Romina Paula’s remarkable novel August, translated from the Spanish by Jennifer Croft, begins as a typical tale of bittersweet homecoming. In her early twenties, Emilia confronts the fifth anniversary of her friend’s suicide with a return to the small Argentinian town of Esquel. Her general numbness alleviated only by breakthrough pain, she sleeps in her friend’s childhood bed, cuddles with her cat, and walks the streets of their carefree teendom, Andrea’s jacket across her shoulders. She inevitably runs into Julián (while Synchronicity plays in the background, no less) and must reckon with the reality of his loss as well.
But the wistful Emilia-Julián connection, which takes over the last quarter of the book, isn’t the primary attraction of August. Instead, the book’s excellence resides in its weird, interstitial little set pieces and musings. As Emilia ponders the pleasures of Reality Bites, considers the essential nature of cats (“first and foremost creatures of place”) or wrestles with a subpar menstrual pad, we watch her work to assert a continuous present, one in which Andrea is necessarily included. To that end, the book reads as a one-sided conversation with a confidant: aggressively meandering, insistently present-tense. It’s melancholic and reflective, but with something messy and perverse hanging around the edges.
Emilia identifies this unsettling energy in terms of decay and permanence; in particular, objects that stubbornly persist or transmogrify in the face of death. In the first pages of August, she confronts the physicality of her friend’s ashes:
Your dad tells me that now it’s legal to exhume the body, your body, that you can finally be exhumed and, I mean, dealt with. How since the waiting period on an exhumation has expired they can now remove you from that anonymous grave and actually deal with you, deal with your body. He says they want to take you out of there to scatter you, elsewhere, sounds like they want to scatter you from somewhere else or bury you. I don’t know, that part wasn’t super clear to me, I don’t think they know exactly, either, what to do.
The strangely exhausting logistics of “dealing with” the ashes become a secondary plot point in the book, and other belongings of Andrea’s are fraught with meaning as well. And yet Emilia can’t help but enjoy, on some level, how objects associated with Andrea have changed since her death. When she first arrives at Andrea’s family home, she notes the simultaneity of her friend’s absence and presence with near-pleasure: “I always liked it that your parents kept your room going, like that they kept it up to date, so that way it’s neither yours nor not yours, I don’t know exactly how to explain it: it’s yours, but neutralized, taken down a notch.” She wears Andrea’s clothes partly to feel close to her, but also, seemingly, to participate in their decay, to complicate their ownership: “the blue pullover with the little balls, which I slept in until really recently, it’s pretty disgusting at this point, but I still couldn’t toss it, even if it means nothing now.” The link between materiality and meaning, she recognizes, is a hard one to break.

Saved data entries
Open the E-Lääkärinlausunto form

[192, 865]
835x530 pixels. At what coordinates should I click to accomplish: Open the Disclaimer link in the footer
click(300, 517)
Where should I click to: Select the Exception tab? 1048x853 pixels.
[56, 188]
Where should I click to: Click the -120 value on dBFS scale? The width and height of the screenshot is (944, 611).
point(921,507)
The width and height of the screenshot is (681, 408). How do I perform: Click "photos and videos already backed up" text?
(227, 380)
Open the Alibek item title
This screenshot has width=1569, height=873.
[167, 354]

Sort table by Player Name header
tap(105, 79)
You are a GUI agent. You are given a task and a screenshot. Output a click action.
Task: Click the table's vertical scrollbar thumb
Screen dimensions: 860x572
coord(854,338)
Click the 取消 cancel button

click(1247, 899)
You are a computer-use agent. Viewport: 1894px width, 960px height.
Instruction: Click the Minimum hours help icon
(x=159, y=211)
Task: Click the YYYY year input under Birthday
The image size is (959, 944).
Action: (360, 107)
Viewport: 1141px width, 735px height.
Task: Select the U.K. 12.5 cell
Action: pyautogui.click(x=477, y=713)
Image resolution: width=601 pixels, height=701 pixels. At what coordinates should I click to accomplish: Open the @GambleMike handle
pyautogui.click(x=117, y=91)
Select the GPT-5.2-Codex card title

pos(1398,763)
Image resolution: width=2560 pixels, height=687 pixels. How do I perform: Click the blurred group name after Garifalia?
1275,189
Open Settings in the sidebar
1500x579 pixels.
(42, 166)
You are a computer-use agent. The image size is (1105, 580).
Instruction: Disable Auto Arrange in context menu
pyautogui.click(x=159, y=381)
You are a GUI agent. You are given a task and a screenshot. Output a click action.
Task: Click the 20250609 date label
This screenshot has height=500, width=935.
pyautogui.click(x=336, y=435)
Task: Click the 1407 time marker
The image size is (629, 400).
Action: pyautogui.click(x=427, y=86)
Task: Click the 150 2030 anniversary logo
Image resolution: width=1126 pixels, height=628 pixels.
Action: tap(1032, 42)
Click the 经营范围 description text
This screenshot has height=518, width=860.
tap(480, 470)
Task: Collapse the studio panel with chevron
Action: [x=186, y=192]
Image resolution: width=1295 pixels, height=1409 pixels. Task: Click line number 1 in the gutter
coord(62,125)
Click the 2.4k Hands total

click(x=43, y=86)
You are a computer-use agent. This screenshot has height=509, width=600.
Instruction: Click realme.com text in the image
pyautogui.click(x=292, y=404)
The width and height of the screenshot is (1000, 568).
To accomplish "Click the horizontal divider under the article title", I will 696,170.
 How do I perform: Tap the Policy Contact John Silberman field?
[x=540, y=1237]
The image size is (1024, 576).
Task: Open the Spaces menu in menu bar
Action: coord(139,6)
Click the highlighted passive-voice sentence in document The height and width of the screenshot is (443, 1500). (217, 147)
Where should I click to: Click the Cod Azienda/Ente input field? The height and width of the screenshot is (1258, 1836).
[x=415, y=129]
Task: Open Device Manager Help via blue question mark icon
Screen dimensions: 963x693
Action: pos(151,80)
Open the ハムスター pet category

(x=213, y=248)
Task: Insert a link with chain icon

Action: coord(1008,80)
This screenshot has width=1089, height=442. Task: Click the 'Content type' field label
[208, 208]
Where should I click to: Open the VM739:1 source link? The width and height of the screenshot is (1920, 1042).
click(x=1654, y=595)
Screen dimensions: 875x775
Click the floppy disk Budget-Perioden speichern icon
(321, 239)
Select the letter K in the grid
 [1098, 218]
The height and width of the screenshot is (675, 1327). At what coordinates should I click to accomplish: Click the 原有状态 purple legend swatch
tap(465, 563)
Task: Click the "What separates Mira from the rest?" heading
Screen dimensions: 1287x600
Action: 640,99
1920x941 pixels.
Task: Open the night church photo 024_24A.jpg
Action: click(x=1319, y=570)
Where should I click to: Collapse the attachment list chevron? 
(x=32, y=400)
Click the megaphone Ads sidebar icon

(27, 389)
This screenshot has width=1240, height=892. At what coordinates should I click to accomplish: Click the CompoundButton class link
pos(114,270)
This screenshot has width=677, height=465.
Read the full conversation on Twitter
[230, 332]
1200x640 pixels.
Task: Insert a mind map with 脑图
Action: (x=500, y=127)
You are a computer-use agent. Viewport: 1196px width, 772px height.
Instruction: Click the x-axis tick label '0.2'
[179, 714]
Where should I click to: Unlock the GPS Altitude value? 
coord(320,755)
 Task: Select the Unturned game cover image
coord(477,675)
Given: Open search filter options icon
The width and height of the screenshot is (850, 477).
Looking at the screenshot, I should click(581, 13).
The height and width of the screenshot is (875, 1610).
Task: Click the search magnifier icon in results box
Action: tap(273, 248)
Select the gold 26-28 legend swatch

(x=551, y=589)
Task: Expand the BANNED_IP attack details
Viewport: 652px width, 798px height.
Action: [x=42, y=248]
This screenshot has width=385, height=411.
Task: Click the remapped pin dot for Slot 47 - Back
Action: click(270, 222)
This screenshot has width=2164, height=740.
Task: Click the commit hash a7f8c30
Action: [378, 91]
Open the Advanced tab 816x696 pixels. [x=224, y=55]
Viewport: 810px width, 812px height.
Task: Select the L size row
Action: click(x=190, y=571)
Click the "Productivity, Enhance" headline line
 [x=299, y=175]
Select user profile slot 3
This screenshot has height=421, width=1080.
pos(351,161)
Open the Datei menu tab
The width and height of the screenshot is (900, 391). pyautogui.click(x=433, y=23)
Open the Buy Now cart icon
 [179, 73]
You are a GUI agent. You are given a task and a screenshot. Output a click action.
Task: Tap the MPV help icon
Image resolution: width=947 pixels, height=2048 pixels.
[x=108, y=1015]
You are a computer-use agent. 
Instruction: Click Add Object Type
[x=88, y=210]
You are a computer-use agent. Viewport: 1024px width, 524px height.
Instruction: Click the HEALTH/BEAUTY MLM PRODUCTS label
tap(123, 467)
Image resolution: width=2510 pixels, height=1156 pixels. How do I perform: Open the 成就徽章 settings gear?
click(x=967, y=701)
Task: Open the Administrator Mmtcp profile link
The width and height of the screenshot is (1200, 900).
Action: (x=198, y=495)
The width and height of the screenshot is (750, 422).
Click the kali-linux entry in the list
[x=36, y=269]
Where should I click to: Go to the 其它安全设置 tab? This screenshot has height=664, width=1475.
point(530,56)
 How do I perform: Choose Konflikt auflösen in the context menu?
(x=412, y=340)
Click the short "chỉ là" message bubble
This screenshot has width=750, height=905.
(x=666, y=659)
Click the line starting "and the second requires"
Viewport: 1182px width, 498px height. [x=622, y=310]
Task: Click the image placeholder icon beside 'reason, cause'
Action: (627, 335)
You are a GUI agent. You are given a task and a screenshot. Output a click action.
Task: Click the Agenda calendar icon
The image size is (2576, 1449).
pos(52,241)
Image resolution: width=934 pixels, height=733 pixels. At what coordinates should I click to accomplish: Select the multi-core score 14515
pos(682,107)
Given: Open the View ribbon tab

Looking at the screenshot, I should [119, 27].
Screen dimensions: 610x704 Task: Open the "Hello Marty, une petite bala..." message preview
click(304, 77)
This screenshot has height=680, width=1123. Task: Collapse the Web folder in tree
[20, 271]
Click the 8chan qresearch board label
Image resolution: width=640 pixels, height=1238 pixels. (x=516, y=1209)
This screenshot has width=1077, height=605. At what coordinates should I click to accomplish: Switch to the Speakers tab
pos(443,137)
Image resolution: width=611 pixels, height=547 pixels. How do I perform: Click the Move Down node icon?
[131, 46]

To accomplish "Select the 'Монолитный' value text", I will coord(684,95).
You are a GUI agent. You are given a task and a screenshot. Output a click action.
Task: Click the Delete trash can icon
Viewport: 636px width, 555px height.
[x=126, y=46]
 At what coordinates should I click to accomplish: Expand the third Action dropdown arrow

[CHECK YOUR UNDERSTANDING]:
a - Print the passage of the review of August that begins at the words "Emilia identifies this" and stops after the words "what to do.".
b - According to the review of August, who translated the novel from the Spanish?
c - Go on with the review of August from the point where it stops.

[RESPONSES IN ORDER]:
a -
Emilia identifies this unsettling energy in terms of decay and permanence; in particular, objects that stubbornly persist or transmogrify in the face of death. In the first pages of August, she confronts the physicality of her friend’s ashes:
Your dad tells me that now it’s legal to exhume the body, your body, that you can finally be exhumed and, I mean, dealt with. How since the waiting period on an exhumation has expired they can now remove you from that anonymous grave and actually deal with you, deal with your body. He says they want to take you out of there to scatter you, elsewhere, sounds like they want to scatter you from somewhere else or bury you. I don’t know, that part wasn’t super clear to me, I don’t think they know exactly, either, what to do.

b - Jennifer Croft

c -
August is stuffed with late-90s cultural references, some native to Argentina, but many recontextualized American imports. Emilia jokes that her now-remarried dad looks like “a kind of more robust Woody Allen”; discussing the plans for scattering Andrea’s remains, she can think only of the funeral-home family in Six Feet Under. She remembers the music video for a Counting Crows song, but only vaguely: “Falling into water? I don’t fully remember, I do know the overall sense of it was of total desolation.” Rendering the quirks and gaps of personal media consumption, these references create a stable setting — a kind of experiential lexicon — for the book’s long conversation. But even as she claims these pop monoliths for her own narrative ends, Emilia describes their perfection in terms of inaccessibility and loss. The music video affects her emotions but withholds its meaning; the longing generated by Winona Ryder in Reality Bites is eternal, since it can never be sated: “We all wanted to have her haircut and have it look as good on us as it did on her.”
In one of the book’s riskiest conceits, Emilia introduces another variety of pop culture to the conversation: lurid true-crime stories of murder. Occupying separate chapters that starkly interrupt the plot’s trajectory, she raptly describes these cases of what she calls “families that eat some of their members”: the torturing, raping, and killing of a daughter-in-law, a wife, or a sister, and the unsuccessful attempt to hide the evidence. Emilia seems fascinated with the sheer boldness of the crimes, for one, but she’s also intent on the physical evidence that the victims can’t help but leave behind: “think of all the things Rachel won’t ever be able to tell us. Of the teeny tiny amount her decomposed body was able to tell and everything else it kept quiet.” These forays into senseless violence and horror are so abrupt and clinical as to seem disconnected, but they do important work in a story that could too easily melt into sentimentality. Even as she seems almost to forget the fact of Andrea’s suicide, and never mentions its circumstances, Emilia needs to talk about death — unnatural death — in a detailed and unsparing way.
Most powerful, though, is August’s exploration of life-or-death contingency through the variability of Emilia’s language. She liberally peppers her monologues with the slash mark: when she first lands by bus in Esquel, she reflects that her boyfriend Manuel “with his pants and his curls, seems far away/removed”; she cries after seeing Julián “because I’m nothing now/because I’m such an idiot.” After having a conversation with her dad and evading his questions about self-care, she comments, as much to herself as to Andrea, “all those things, boyfriend/school/work, were mine, were me, and it’s strange I would refer to them as things/activities taking me away — or at the very least distracting me — from myself.”
The toggling between and stacking up of intensifiers and alternatives vividly brands the narrative of August with a symbol of equivocation and transition. This verbal tic of Emilia’s subtly grounds the action in the kind of arbitrariness that Kierkegaard described, and sort-of endorsed, in Either/Or: “Arbitrariness is the whole secret . . . One does not enjoy the immediate object but something else that one arbitrarily introduces. One sees the middle of a play; one reads the third section of a book. One thereby has enjoyment quite different from what the author so kindly intended.” By resisting fixed terms, a person can assert their autonomy, their own secret order — with the small consequence of utter alienation from potential meaning.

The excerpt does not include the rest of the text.